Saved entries
Start of Block
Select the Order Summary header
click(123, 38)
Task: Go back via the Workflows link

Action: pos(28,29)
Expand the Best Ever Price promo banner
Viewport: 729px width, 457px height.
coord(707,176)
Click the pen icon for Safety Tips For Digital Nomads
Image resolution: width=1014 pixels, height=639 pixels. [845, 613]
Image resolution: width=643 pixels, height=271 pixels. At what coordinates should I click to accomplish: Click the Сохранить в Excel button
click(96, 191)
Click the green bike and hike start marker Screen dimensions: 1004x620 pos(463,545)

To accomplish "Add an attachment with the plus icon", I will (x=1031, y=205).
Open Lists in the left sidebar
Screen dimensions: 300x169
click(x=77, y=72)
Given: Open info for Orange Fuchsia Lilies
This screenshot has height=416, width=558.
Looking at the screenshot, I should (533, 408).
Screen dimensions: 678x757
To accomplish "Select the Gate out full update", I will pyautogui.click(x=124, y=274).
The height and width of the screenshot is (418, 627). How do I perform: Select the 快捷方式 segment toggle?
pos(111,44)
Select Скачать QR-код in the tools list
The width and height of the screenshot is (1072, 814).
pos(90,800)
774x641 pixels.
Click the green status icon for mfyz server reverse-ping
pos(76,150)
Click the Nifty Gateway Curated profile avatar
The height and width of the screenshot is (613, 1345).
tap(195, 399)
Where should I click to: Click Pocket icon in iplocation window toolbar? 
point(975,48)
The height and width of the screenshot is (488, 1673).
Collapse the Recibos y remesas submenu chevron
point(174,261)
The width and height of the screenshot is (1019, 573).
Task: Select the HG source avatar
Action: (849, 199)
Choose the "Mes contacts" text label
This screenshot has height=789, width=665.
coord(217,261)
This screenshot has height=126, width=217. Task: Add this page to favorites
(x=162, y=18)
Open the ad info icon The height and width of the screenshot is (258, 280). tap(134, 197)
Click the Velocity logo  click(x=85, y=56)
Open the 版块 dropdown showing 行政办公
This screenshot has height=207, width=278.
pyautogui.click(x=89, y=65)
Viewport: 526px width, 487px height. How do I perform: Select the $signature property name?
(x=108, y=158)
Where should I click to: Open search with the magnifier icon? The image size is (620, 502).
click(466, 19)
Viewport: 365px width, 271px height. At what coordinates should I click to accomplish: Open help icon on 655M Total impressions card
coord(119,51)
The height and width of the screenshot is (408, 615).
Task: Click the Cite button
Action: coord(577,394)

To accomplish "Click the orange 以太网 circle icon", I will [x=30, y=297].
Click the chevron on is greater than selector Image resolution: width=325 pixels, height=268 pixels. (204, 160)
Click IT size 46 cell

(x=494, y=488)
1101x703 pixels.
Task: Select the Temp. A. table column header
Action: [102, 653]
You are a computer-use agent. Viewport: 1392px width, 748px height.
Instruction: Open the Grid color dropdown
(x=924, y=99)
End of Block
# What to do:
Return the span of lines in the data above that opens at the line with "Screen dimensions: 678x757" and closes at the line with "The height and width of the screenshot is (488, 1673).", exactly, ends included, nothing else.

# Answer section:
Screen dimensions: 678x757
To accomplish "Select the Gate out full update", I will pyautogui.click(x=124, y=274).
The height and width of the screenshot is (418, 627). How do I perform: Select the 快捷方式 segment toggle?
pos(111,44)
Select Скачать QR-код in the tools list
The width and height of the screenshot is (1072, 814).
pos(90,800)
774x641 pixels.
Click the green status icon for mfyz server reverse-ping
pos(76,150)
Click the Nifty Gateway Curated profile avatar
The height and width of the screenshot is (613, 1345).
tap(195, 399)
Where should I click to: Click Pocket icon in iplocation window toolbar? 
point(975,48)
The height and width of the screenshot is (488, 1673).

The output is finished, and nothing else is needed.